» Passage given

_ _ _ _ _

HomeMy WebLinkAbout2025-0027 - AG-S-145 - - Janitorial Services at the Auburn Resource Center Property - The Hooker Company Docusign Envelope ID: F804BADF-5A79-4CD3-955F-1FEBOF81D17F
CITY OF AUBURN
AGREEMENT FOR SERVICES
AG-S-145
THIS AGREEMENT made and entered into by and between the City of Auburn, a
municipal corporation of the State of Washington, hereinafter referred to as "City" and The
Hooker Company, Inc, 20208 125th Street Ct E, Bonney Lake, WA, 98391 hereinafter
referred to as the "Provider."
In consideration of the mutual promises contained in this Agreement, the parties agree as
follows:
1. Scope of Services
The Provider agrees to perform the tasks described on Exhibit "A". The Provider will be
responsible to provide work products and services of a quality and professional standard
acceptable to the City. The Provider will, without additional compensation, correct or revise
any negligent errors, omissions or other deficiencies in its plans, designs, drawings,
specification, reports and other services required, whether during or after the Term of this
Agreement. Any approval by the City of Provider's services will not in any way relieve the
Provider of responsibility for the accuracy and adequacy of its services.
2. Additional Services
If additional services with respect to related work are required beyond those specified in the
Scope of Work, and not included in the compensation listed in this Agreement, the parties
will amend this Agreement prior to the Provider performing the additional services. The
amendment will set for the nature, scope, and payment terms of the additional services.

_ _ _ _ _

» Material
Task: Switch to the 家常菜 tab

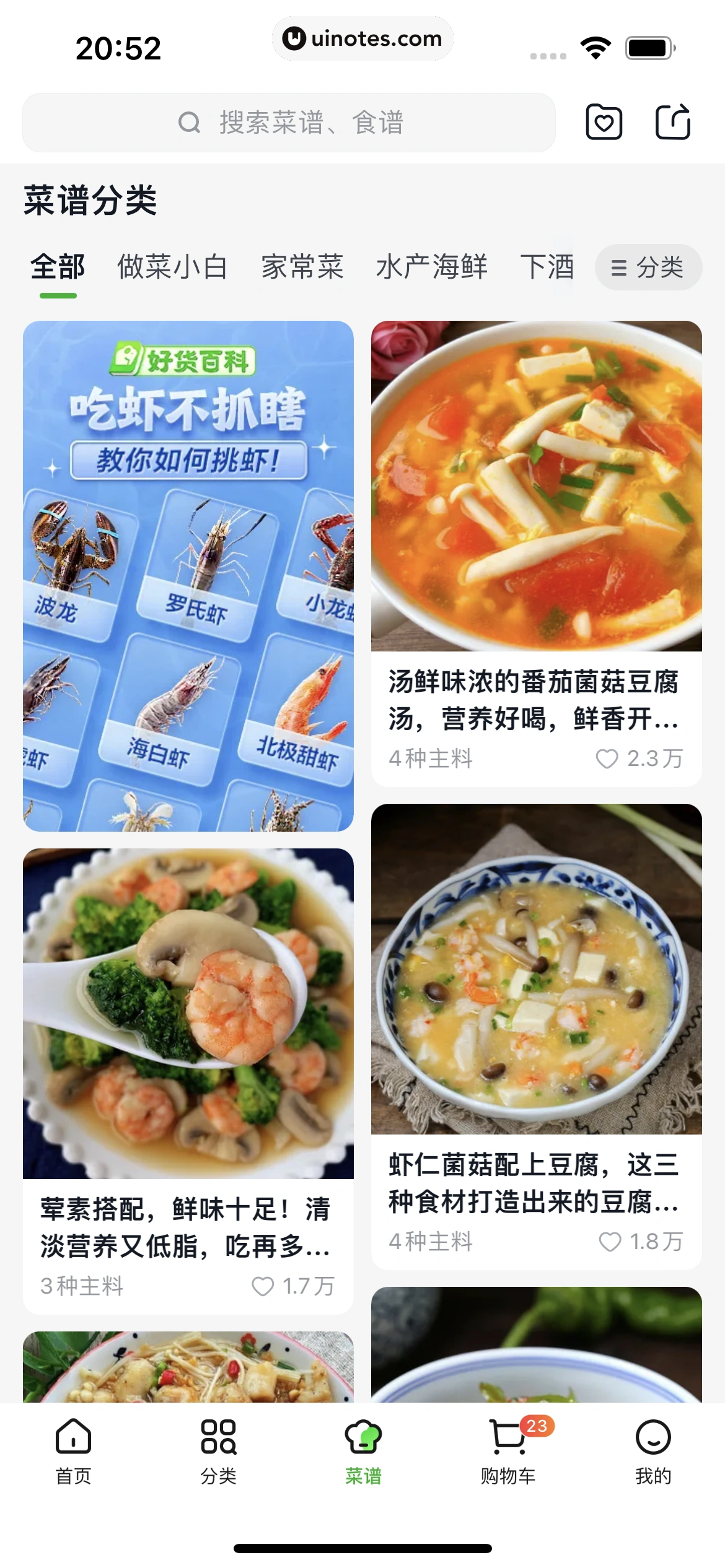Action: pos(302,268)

_ _ _ _ _

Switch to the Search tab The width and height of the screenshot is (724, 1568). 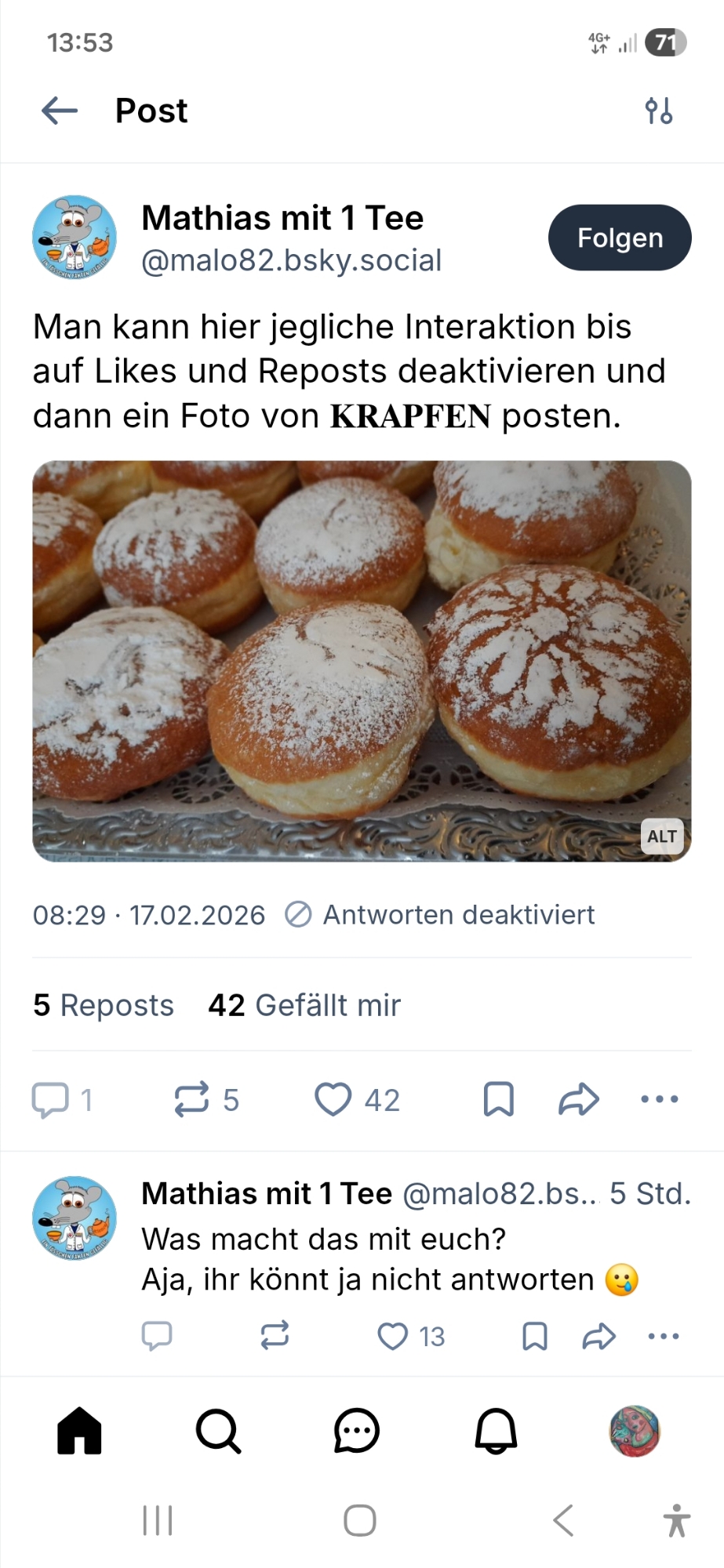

_ _ _ _ _

» Given request 1
Could you extract, word for word, the part of the services agreement that begins at the words "2. Additional Services" and stops after "of the additional services."?
» Given request 2
What does the services agreement say, summed up in two sentences?
Use only the services agreement, not the listing, for what follows.

» Task answer 1
2. Additional Services
If additional services with respect to related work are required beyond those specified in the
Scope of Work, and not included in the compensation listed in this Agreement, the parties
will amend this Agreement prior to the Provider performing the additional services. The
amendment will set for the nature, scope, and payment terms of the additional services.

» Task answer 2
The City of Auburn and The Hooker Company, Inc. agree that the Provider will perform the tasks in Exhibit "A" to a quality and professional standard acceptable to the City. It will correct negligent errors, omissions or deficiencies without additional compensation, and any related services beyond the Scope of Work require an amendment setting their nature, scope, and payment terms before they are performed.